Luiz Negrão (Para Dona Riso):
No segundo dia deste mês, inesperadamente, o meu amigo Walter Bandeira deixou o palco da vida, sem passar pelo devastador, acutilante e prolongado sofrimento imposto pelo câncer, mas atingido em cheio pelas consequências da própria moléstia, daí a surpresa quando de repente a voz silenciou. No grande final, deixou a derradeira lição de dignidade.
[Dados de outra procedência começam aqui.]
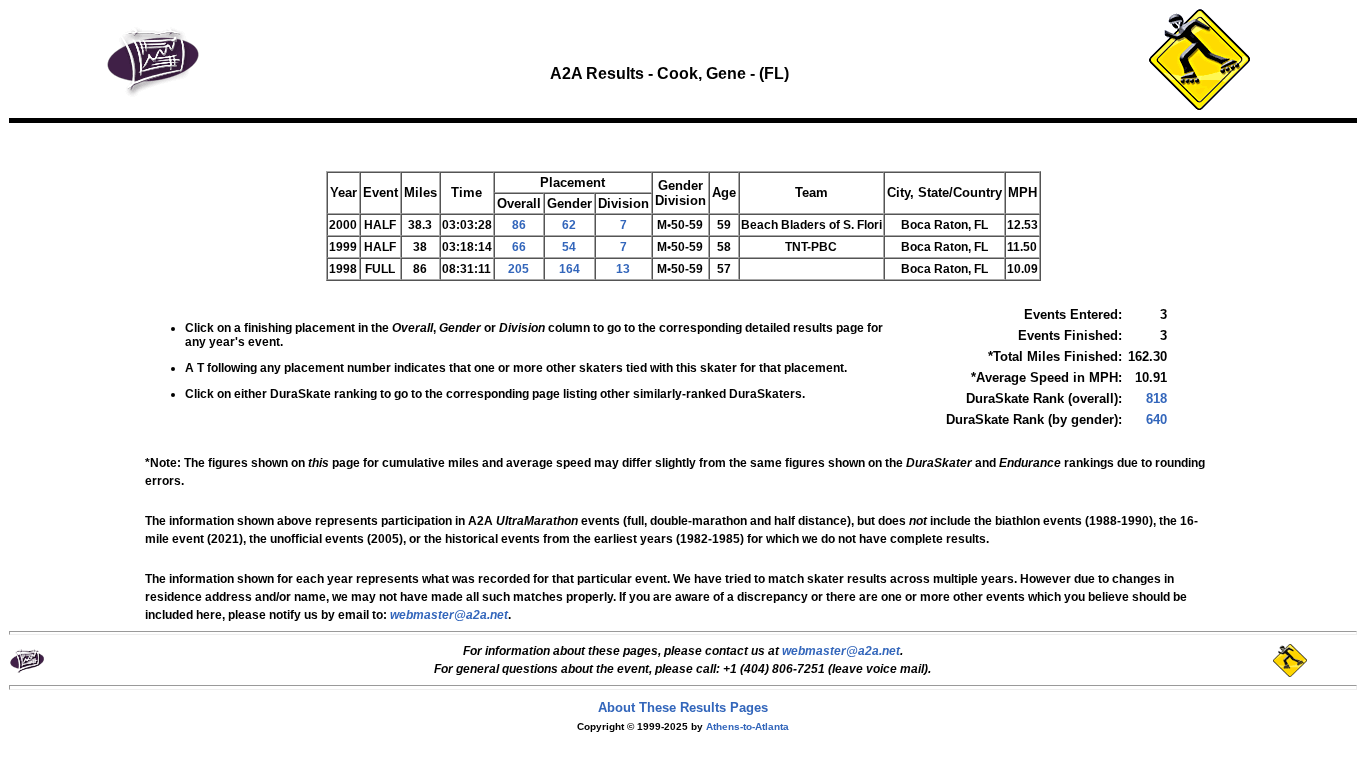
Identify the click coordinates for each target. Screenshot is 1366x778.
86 (519, 225)
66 (519, 247)
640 (1156, 419)
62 (569, 225)
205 (518, 269)
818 (1156, 398)
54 (569, 247)
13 (623, 269)
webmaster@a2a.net (841, 651)
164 (569, 269)
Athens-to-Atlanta (747, 726)
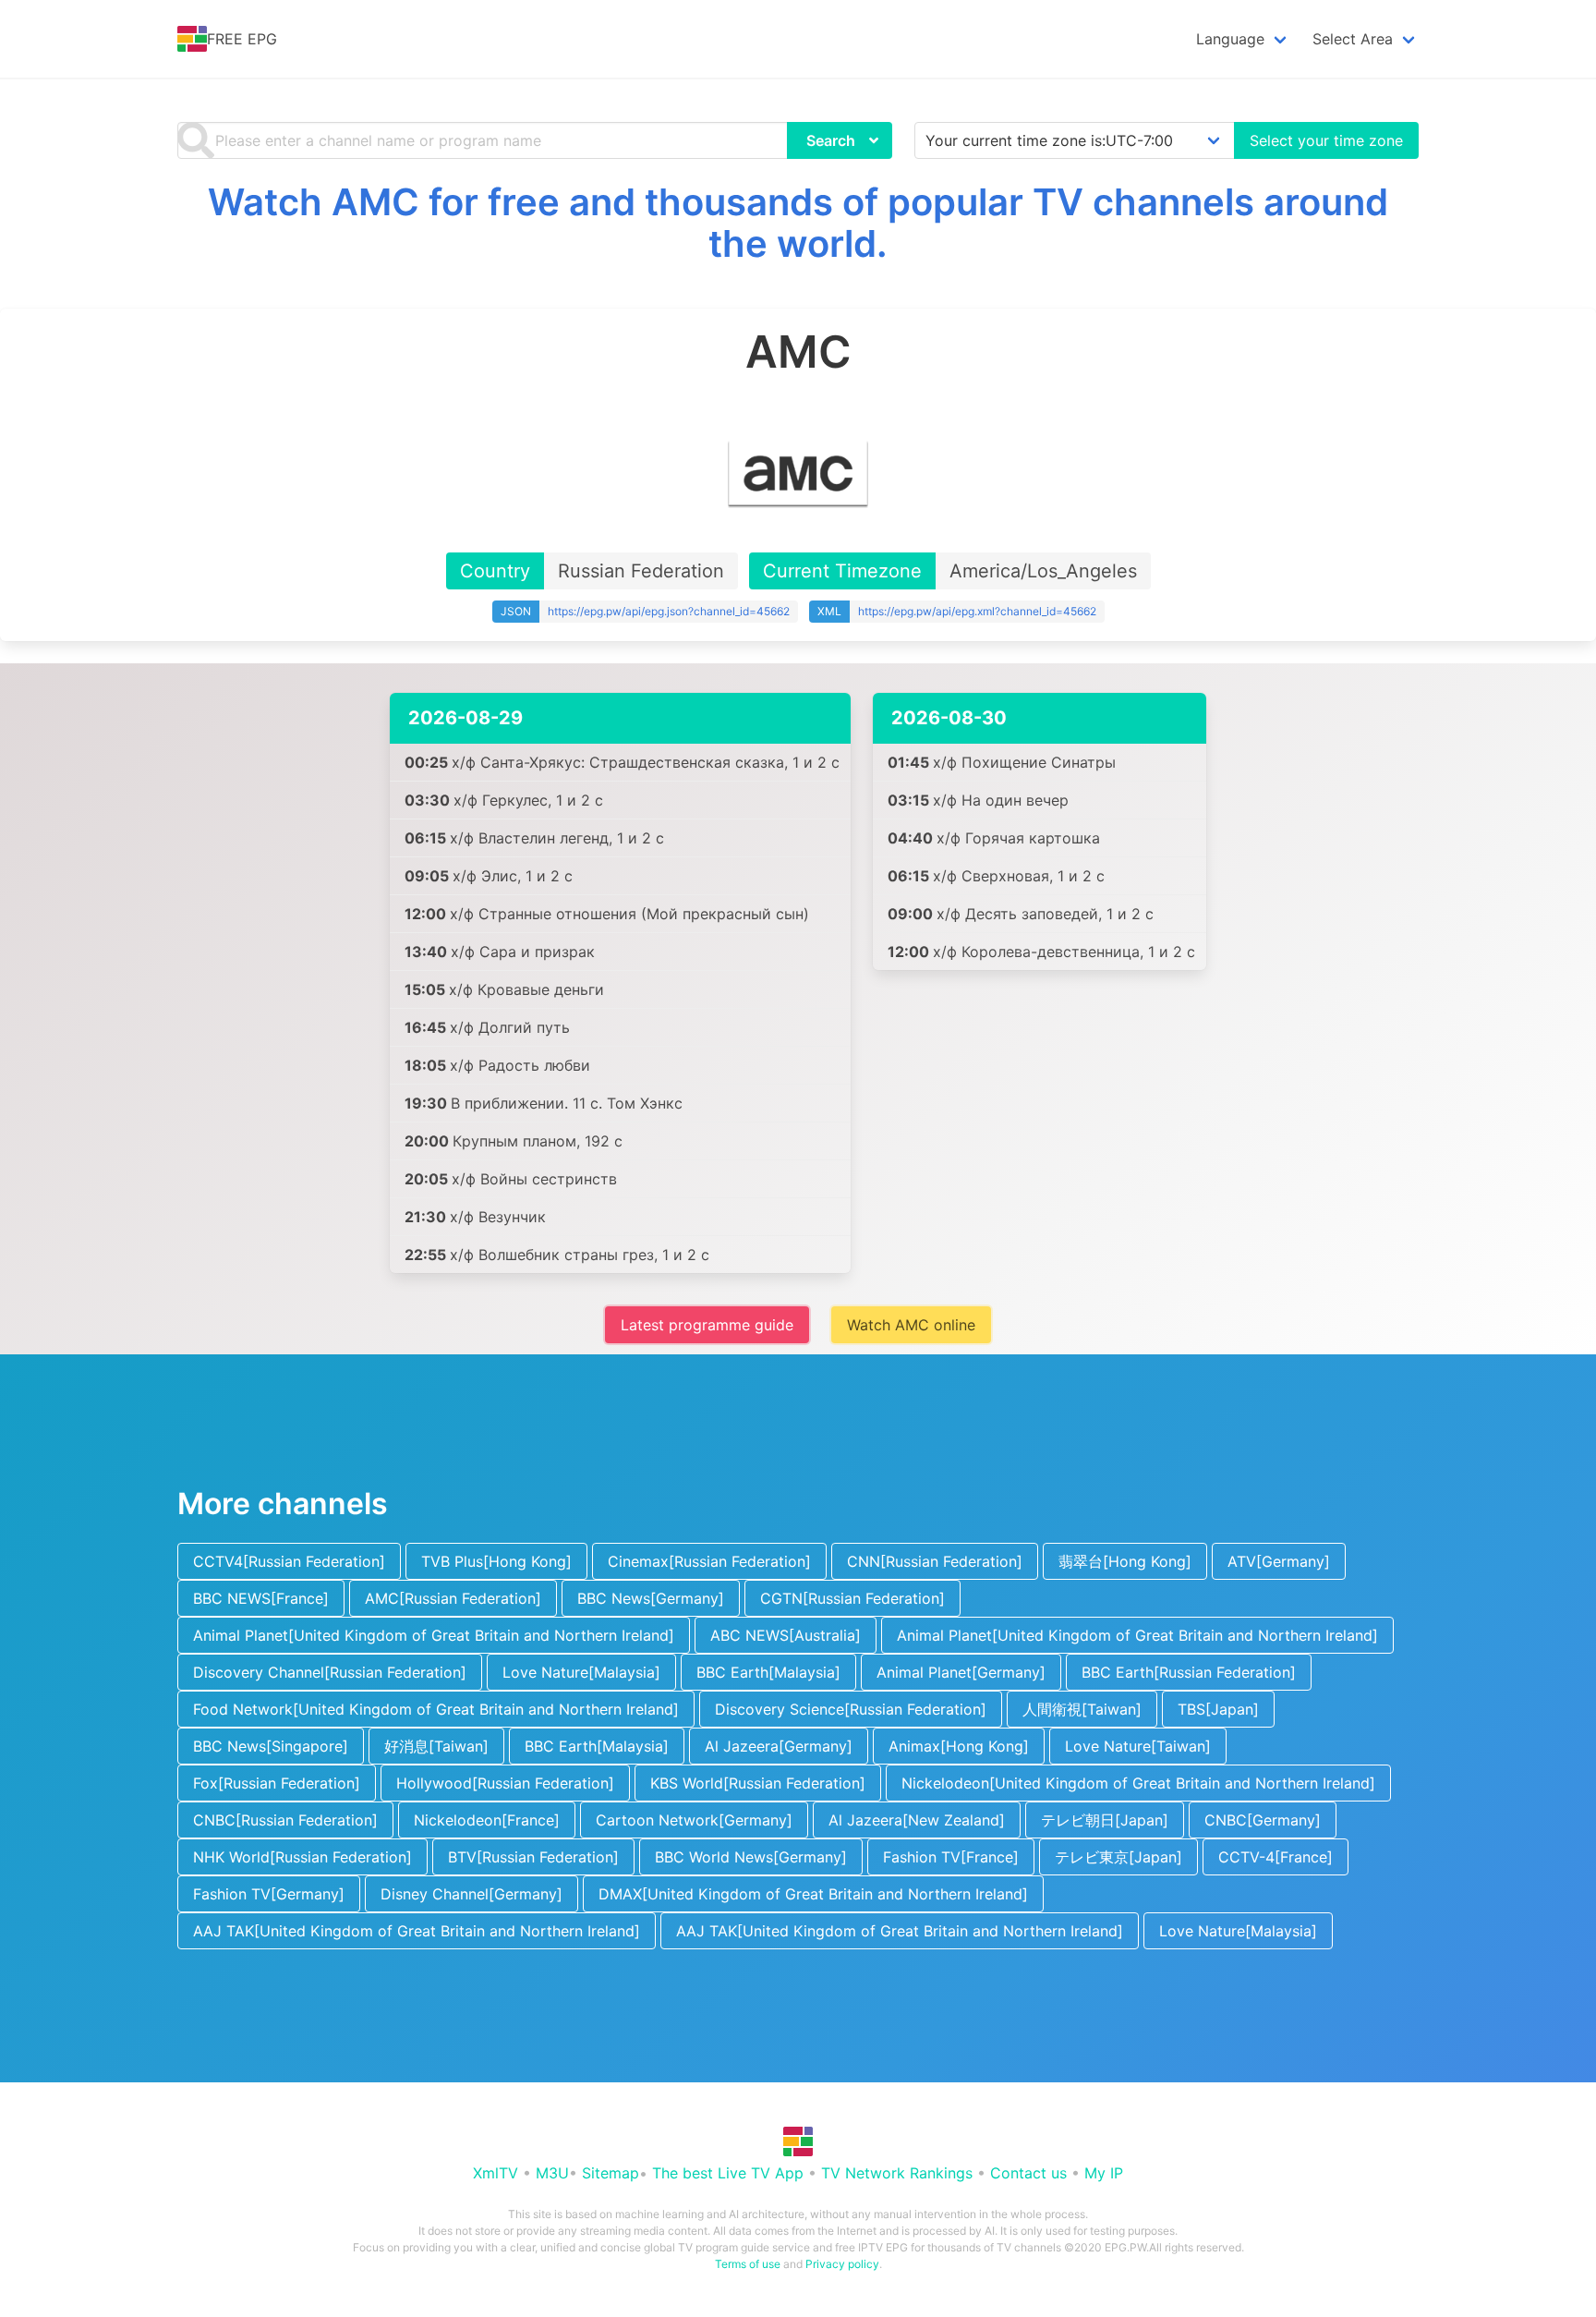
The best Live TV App (728, 2173)
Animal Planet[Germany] (961, 1672)
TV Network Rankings (897, 2173)
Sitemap (610, 2173)
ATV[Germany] (1278, 1561)
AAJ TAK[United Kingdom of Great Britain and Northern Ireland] (416, 1931)
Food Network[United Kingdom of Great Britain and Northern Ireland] (436, 1709)
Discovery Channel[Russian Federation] (329, 1672)
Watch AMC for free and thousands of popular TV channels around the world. (798, 222)
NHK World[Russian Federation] (302, 1857)
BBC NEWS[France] (261, 1598)
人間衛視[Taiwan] (1082, 1709)
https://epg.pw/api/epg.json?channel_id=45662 (669, 611)
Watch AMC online (911, 1325)
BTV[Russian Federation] (533, 1857)
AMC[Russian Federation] (453, 1598)
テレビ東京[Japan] (1118, 1857)
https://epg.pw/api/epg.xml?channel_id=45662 (977, 611)
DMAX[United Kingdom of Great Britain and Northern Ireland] (813, 1894)
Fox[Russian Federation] (276, 1783)
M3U (552, 2173)
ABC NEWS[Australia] (785, 1635)
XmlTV (495, 2173)
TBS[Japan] (1218, 1709)
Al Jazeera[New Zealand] (916, 1820)
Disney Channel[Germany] (471, 1894)
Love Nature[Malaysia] (581, 1672)
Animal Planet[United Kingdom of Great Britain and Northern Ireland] (433, 1635)
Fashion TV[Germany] (269, 1894)
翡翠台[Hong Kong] (1124, 1561)
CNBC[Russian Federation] (285, 1820)
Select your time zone (1326, 140)
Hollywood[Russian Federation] (505, 1783)
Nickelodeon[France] (487, 1820)
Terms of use (747, 2264)
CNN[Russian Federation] (934, 1561)
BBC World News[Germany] (751, 1857)
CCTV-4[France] (1275, 1857)
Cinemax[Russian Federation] (709, 1561)
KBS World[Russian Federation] (757, 1783)
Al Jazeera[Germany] (778, 1746)
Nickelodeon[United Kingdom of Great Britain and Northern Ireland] (1138, 1783)
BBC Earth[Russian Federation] (1189, 1672)
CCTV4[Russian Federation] (289, 1561)
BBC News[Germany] (650, 1598)
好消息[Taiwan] (436, 1746)
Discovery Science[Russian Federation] (850, 1709)
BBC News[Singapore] (270, 1746)
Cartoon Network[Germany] (694, 1820)
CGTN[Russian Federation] (852, 1598)
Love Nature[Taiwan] (1138, 1746)
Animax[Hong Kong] (959, 1746)
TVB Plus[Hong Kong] (496, 1561)
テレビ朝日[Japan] (1104, 1820)
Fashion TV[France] (951, 1857)
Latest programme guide (707, 1325)
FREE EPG (242, 39)
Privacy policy (842, 2264)
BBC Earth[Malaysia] (768, 1672)
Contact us (1028, 2173)
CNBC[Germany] (1262, 1820)
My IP (1103, 2173)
A autoridade competente, ou algum representante, ao saber de seu estado de saúde, ofereceu o custeio de tratamento clínico especializado em São Paulo. Polidamente recusou a ajuda, em solidariedade a tantos doentes em situação semelhante no Ofhir Loyola, devendo tais despesas, relativas a seu caso, serem utilizadas no próprio hospital local, ora em situação de caos, penalizado por mãos poderosas e insensíveis (afeitas e subservientes a injunções políticas) retendo verbas necessárias e urgentes para, no mínimo, aquisição de remédios e reparos de equipamentos hospitalares – verbas ora chegando aos borbotões após mudança na administração.
Nesse período de horror no hospital quantas esperanças abreviaram por falta de recursos! Esse era Walter, sempre surpreendente, que aprendi a admirar em mais de 40 anos de amizade. Ele foi umas das pessoas mais inteligentes de meu conhecimento, esbanjando talento nas artes e na cultura de nossa terra. Devo a ele a gentileza da capa de meu livro de crônicas “Canção do Amanhecer” – Ed. Cejup/PA.
Como esquecer sua arte de bem cantar, entremeada de ironia na relação com seu público, sempre cativo, nos palcos de Belém – sua ribalta verdadeira? Guardo comigo momentos fraternos de boas risadas. Dele vem-me lembranças lá dos anos sessenta acerca de um episódio denominado pelo seu bom humor de “quando ganhamos e não levamos”.
A página literária de A Província do Pará era de responsabilidade de Ildefonso Guimarães, com um concurso de contos promovido pela Prefeitura Municipal de Belém, administração Isaac Soares, com prêmios de publicação e coleção de obras literárias. Cada um de nós inscreveu um trabalho. Ele tirou o primeiro lugar e, o cronista, o segundo.
O Ildefonso chamou-nos à redação, conversando sobre a qualidade do trabalho do Walter, na vertente de Clarisse Lispector, “dada à introspecção”, aproveitando para comunicar, um tanto constrangido, terem ficado os prêmios restritos apenas à publicação no jornal, pois como eram os idos de 64 a promotora do concurso, sob nova direção, suspendera a outra parte da premiação. Até hoje resta a dúvida se a Prefeitura de Belém teria ficado mais rica ou mais pobre.
Do repertório daquele chansonier brejeiro, de voz inconfundível, pela interpretação singular, a minha predileta era a composição de Jacques Brel, “Ne me quitte pas” (Não me deixes). Quem o conheceu permanecerá no coração com ele por muito tempo. No necrológico de seu irmão Euclides, encerrei evocando o refrão de uma cantiga comemorativa de mesa de bar: “o Chembra foi um bom companheiro”. O Walter também foi “um bom companheiro e isso ninguém pode negar”. Do sobrenome materno fez o estandarte alegre para enfrentar, com muita simpatia, as intempéries da vida, hoje bandeira tremulando ao vento da saudade.